By: Angela Lyonsmith, Artist-In-Residence

The last week has presented us with unprecedented experiences and an unprecedented opportunity to respond to the current crisis with calm and compassion. As a parent, daughter, teacher and artist there is much on my heart but also resources that I believe we can offer as caregivers and makers. Engagement with the arts can be a meaningful way to maintain connection and build gratitude, hope and resiliency.

My family has been inspired by a movement in Italy to create signs with a simple rainbow image and the slogan “Andrà Tutto Bene” as a means of encouraging and extending care to each other. The literal translation is “Everything will be fine” but colloquially can mean “hang in there” “it is going to get better” “everything will eventually be all right.” Read more about the “Andrà Tutto Bene” movement in Italy by following this link: https://www.theguardian.com/world/2020/mar/12/everything-will-be-alright-italians-share-slogan-of-hope-in-face-of-coronavirus-crisis

I discussed this strategy of spreading hope with my children and we decided it was important to make and post a sign in our front window too. My three daughters, ranging in age from 10 to 5 years old, decided that our sign should have a large rainbow, four girls, music and the message “Hold on to HOPE.”
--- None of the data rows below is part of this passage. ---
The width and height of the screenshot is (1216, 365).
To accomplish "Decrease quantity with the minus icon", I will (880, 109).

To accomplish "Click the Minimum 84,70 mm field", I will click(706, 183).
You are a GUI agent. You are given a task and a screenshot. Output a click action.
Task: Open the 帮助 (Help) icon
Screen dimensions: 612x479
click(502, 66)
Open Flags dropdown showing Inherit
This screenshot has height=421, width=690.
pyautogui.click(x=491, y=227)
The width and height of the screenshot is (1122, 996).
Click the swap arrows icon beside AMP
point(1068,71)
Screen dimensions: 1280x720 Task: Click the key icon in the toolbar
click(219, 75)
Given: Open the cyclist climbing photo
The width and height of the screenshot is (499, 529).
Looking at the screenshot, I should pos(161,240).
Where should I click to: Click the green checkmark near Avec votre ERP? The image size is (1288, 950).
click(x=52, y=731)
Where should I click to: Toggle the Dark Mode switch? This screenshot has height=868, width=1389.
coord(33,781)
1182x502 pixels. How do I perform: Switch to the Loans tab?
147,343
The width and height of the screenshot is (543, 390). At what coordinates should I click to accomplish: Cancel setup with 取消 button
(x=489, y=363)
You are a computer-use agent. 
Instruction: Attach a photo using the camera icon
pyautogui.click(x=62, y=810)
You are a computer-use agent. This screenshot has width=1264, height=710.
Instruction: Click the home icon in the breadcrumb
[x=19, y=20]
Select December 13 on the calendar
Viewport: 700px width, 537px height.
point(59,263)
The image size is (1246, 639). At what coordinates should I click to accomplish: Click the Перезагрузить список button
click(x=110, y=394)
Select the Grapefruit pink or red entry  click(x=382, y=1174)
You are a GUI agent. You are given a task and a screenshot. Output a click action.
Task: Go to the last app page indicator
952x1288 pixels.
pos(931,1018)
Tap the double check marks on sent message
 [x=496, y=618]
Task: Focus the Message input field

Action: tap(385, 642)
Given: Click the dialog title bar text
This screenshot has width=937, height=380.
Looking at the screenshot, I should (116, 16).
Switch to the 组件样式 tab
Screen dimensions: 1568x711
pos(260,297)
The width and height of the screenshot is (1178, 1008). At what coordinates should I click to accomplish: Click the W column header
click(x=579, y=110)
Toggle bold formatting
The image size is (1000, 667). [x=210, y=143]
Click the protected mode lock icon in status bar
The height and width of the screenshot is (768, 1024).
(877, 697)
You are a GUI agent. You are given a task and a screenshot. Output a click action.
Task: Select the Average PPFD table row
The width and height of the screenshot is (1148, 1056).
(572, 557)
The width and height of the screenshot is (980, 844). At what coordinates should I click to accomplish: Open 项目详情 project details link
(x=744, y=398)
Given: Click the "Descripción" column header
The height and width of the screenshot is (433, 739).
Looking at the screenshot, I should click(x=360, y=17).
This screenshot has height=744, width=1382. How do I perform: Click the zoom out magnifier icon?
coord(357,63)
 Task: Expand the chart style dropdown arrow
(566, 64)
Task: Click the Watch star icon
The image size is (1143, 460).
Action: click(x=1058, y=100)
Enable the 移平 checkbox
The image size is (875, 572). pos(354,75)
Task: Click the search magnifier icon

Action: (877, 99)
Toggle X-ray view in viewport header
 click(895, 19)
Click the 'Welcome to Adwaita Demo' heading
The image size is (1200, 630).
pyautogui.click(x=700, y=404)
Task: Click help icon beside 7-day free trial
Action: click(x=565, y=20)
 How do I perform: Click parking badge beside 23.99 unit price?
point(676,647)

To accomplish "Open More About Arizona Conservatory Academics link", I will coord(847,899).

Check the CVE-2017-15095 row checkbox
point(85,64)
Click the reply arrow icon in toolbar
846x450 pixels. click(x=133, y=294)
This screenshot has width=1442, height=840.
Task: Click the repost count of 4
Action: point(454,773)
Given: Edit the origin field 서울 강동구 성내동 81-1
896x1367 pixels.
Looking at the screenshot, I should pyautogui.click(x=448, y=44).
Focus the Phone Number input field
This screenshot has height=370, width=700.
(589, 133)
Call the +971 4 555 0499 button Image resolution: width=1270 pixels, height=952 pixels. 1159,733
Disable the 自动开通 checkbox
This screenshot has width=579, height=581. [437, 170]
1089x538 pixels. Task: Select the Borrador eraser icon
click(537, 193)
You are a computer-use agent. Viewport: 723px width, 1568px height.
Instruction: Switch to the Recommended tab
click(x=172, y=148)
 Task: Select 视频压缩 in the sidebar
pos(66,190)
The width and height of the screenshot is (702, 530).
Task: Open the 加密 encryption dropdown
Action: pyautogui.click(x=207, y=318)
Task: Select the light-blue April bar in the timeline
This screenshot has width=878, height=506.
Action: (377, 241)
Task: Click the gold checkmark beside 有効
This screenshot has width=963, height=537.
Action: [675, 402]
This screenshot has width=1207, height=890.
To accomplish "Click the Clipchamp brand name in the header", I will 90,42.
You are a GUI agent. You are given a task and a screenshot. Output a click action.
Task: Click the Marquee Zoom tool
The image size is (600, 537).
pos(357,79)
We hope you will feel inspired to make your own sign of hope to share in your community too. You could make a simple sign on a piece of paper with markers and crayons, paint on cardboard, collage rainbow colored paper together or use chalk to share your message on the sidewalk. The important thing is to use what you have and to figure out what you want to include in your message of hope.

Making a sign can also offer you an opportunity to practice design skills by measuring, planning, making decisions about layout and lettering. This skill building is one of the many benefits of the opportunity that making together can provide. Importantly, it can create a space for discussing what scares us, a place to be curious about and learn what is most standing out to our children at this time, a way to model how we want to respond, practice problem solving and to meaningfully use art to spread care beyond ourselves.

Art provides us an important way to inspire hope, offer kindness to our community, and engender a feeling of togetherness even in the midst of social distancing and uncertainty.

If you are inspired too, please join in!

  1. Make your own sign of encouragement and hope.
  2. Take a photograph and share it on Facebook or Instagram. Please tag @artwithpeople I will love to see your work, but will also share posts to continue to spread hope in our virtual community too.

Most importantly, hold on to HOPE.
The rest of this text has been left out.